YOUR GOAL
In the entries below, find the line with "Nun hat mir" and the line with "Our Affiliates (562, 822)". Print those two and everything between them exactly, and nothing else.

= = = = =

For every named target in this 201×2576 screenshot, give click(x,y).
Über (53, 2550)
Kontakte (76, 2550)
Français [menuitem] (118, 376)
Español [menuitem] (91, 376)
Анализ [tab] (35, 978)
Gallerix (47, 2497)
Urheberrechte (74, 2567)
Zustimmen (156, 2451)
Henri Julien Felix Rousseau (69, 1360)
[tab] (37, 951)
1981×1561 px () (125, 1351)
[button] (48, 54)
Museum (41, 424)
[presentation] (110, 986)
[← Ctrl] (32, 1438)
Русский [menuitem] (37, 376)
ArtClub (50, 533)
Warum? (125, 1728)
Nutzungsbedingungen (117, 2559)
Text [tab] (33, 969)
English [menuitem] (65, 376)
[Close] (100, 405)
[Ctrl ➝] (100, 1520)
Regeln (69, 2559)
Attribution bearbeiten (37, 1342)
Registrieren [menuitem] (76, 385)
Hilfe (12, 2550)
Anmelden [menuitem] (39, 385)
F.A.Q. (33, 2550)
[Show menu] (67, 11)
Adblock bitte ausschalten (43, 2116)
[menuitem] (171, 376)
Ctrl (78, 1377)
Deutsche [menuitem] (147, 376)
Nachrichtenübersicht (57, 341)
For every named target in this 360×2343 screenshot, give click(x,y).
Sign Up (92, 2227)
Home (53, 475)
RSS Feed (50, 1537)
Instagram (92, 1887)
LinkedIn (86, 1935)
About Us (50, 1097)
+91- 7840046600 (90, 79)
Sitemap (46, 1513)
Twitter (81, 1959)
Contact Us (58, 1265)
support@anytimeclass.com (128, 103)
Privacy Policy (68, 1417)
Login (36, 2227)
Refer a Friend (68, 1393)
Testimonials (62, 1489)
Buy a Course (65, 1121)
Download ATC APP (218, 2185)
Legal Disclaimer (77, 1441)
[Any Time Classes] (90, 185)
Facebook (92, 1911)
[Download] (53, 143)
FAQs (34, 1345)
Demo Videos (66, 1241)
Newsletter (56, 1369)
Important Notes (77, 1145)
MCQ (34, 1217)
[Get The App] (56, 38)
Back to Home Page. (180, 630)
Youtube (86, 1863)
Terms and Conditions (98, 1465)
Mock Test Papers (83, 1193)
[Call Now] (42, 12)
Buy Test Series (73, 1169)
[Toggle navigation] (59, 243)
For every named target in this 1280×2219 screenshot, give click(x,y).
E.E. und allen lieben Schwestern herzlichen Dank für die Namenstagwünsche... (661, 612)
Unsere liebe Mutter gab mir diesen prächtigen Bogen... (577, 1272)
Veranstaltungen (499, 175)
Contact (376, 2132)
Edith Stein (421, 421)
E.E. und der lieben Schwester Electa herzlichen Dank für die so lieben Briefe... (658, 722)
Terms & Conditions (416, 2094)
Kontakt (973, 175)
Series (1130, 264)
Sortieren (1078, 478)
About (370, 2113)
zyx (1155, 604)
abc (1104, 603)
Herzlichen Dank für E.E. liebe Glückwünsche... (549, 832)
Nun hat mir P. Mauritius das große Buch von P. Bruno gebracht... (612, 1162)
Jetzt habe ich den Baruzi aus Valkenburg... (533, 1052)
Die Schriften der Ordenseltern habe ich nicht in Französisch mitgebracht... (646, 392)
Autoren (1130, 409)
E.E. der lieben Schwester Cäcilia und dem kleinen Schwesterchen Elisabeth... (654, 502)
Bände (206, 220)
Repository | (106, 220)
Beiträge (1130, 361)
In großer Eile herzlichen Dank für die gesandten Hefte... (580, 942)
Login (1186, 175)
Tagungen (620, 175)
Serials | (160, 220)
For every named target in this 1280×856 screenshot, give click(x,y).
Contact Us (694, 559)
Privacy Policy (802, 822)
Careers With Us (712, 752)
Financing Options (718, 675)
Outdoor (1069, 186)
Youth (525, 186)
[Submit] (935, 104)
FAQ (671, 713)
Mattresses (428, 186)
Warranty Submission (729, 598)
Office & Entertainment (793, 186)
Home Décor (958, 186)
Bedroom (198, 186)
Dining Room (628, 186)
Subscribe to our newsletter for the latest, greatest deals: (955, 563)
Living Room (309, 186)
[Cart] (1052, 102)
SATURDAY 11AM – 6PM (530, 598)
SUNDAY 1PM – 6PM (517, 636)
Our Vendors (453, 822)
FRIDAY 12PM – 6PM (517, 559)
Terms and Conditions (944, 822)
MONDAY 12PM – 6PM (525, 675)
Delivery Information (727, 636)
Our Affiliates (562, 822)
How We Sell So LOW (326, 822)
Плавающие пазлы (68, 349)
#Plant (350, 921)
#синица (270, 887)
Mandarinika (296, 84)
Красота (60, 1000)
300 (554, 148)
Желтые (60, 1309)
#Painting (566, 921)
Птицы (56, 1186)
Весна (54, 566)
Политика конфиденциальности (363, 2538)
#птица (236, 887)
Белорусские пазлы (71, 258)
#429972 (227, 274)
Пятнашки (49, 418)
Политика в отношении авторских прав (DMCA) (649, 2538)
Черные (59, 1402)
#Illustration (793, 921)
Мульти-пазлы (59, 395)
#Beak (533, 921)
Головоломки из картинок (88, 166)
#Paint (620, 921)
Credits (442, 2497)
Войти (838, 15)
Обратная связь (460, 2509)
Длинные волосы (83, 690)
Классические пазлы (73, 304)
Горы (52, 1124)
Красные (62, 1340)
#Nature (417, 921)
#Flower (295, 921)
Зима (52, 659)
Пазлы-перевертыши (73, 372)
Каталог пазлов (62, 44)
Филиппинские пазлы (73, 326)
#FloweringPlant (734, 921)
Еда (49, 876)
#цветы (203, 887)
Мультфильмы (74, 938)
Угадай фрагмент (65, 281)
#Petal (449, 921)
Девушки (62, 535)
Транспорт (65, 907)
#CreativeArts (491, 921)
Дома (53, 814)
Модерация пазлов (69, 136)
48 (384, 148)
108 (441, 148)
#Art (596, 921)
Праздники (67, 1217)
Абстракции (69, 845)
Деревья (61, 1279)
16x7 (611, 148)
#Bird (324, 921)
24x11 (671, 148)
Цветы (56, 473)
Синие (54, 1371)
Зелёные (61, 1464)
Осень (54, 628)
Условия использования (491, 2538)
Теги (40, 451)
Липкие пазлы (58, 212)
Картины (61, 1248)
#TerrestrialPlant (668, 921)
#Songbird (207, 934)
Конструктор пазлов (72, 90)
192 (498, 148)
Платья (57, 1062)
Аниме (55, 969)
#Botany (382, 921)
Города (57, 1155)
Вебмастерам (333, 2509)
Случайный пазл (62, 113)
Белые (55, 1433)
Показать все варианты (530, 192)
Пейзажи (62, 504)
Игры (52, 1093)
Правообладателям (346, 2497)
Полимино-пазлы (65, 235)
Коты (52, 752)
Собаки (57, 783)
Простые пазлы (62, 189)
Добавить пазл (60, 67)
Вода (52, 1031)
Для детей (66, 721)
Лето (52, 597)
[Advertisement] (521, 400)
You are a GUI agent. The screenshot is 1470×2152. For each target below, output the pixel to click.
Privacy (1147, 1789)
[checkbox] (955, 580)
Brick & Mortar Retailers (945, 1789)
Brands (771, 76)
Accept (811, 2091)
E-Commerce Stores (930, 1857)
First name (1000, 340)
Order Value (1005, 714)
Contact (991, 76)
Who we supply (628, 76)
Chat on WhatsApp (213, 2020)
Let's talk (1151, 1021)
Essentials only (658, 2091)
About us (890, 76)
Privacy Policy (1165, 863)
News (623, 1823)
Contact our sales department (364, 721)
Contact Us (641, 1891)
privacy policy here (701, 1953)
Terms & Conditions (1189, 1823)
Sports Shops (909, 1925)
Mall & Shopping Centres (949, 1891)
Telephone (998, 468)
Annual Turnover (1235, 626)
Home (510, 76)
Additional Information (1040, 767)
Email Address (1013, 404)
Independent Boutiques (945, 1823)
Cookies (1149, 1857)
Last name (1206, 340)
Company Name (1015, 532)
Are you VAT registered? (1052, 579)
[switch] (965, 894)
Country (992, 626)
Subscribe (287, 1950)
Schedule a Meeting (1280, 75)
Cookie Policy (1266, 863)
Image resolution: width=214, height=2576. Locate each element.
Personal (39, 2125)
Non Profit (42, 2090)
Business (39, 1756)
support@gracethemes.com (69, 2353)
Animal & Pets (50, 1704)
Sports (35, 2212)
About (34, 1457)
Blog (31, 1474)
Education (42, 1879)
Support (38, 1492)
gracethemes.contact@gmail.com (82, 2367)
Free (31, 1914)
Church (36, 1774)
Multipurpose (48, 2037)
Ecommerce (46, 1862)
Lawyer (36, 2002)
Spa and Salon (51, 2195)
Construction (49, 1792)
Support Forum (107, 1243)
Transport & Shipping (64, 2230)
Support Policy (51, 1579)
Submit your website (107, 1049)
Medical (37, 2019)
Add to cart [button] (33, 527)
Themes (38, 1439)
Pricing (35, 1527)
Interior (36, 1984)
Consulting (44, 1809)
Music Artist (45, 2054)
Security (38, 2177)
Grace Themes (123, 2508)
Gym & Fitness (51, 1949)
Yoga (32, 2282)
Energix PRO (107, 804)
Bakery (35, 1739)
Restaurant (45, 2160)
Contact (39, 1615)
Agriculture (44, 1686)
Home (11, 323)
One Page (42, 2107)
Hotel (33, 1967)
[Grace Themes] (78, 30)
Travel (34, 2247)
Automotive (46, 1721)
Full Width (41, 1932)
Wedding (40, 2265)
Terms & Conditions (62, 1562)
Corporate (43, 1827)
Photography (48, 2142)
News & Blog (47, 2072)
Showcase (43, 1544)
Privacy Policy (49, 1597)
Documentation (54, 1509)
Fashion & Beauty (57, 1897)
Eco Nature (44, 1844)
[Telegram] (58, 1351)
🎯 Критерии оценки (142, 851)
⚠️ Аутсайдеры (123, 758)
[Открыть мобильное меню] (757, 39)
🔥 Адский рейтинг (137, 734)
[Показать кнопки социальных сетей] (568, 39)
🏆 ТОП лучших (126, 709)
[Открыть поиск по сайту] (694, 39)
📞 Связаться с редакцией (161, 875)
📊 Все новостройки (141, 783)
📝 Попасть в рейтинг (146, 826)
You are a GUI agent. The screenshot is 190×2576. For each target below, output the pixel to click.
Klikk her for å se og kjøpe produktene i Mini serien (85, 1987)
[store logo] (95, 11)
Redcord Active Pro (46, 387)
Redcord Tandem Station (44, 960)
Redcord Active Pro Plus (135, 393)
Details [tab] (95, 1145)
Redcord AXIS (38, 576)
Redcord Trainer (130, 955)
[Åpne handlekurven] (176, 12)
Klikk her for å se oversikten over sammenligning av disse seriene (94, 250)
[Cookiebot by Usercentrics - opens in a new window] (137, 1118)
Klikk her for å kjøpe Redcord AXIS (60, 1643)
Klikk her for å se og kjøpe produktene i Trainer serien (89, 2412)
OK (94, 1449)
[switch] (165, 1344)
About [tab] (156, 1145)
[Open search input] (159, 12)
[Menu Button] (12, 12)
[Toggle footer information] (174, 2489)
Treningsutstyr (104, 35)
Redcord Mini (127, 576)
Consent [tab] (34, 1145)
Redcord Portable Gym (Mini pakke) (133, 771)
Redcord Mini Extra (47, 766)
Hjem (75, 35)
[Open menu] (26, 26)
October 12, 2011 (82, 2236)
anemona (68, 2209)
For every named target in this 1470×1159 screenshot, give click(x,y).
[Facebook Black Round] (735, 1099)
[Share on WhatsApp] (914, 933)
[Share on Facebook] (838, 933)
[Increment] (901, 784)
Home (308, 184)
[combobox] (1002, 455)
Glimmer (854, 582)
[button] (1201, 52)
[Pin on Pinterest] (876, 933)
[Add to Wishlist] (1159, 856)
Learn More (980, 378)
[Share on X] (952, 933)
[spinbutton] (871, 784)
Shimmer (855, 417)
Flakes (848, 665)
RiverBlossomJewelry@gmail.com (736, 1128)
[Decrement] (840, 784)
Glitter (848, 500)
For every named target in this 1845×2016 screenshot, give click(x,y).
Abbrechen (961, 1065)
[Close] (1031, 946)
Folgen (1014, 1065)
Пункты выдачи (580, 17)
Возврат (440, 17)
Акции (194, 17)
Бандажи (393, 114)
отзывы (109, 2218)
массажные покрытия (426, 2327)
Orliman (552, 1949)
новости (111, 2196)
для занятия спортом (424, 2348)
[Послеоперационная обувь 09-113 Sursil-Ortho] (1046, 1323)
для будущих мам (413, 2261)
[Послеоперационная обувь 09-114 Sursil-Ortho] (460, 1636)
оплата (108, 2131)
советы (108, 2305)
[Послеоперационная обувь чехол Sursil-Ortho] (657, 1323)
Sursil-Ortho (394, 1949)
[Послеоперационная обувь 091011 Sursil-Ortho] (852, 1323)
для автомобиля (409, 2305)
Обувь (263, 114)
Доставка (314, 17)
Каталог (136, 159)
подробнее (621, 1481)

= = = = =

REPLY TO THE EXERCISE
Nun hat mir P. Mauritius das große Buch von P. Bruno gebracht... (612, 1162)
Jetzt habe ich den Baruzi aus Valkenburg... (533, 1052)
Die Schriften der Ordenseltern habe ich nicht in Französisch mitgebracht... (646, 392)
Autoren (1130, 409)
E.E. der lieben Schwester Cäcilia und dem kleinen Schwesterchen Elisabeth... (654, 502)
Bände (206, 220)
Repository | (106, 220)
Beiträge (1130, 361)
In großer Eile herzlichen Dank für die gesandten Hefte... (580, 942)
Login (1186, 175)
Tagungen (620, 175)
Serials | (160, 220)
For every named target in this 1280×856 screenshot, give click(x,y).
Contact Us (694, 559)
Privacy Policy (802, 822)
Careers With Us (712, 752)
Financing Options (718, 675)
Outdoor (1069, 186)
Youth (525, 186)
[Submit] (935, 104)
FAQ (671, 713)
Mattresses (428, 186)
Warranty Submission (729, 598)
Office & Entertainment (793, 186)
Home Décor (958, 186)
Bedroom (198, 186)
Dining Room (628, 186)
Subscribe to our newsletter for the latest, greatest deals: (955, 563)
Living Room (309, 186)
[Cart] (1052, 102)
SATURDAY 11AM – 6PM (530, 598)
SUNDAY 1PM – 6PM (517, 636)
Our Vendors (453, 822)
FRIDAY 12PM – 6PM (517, 559)
Terms and Conditions (944, 822)
MONDAY 12PM – 6PM (525, 675)
Delivery Information (727, 636)
Our Affiliates (562, 822)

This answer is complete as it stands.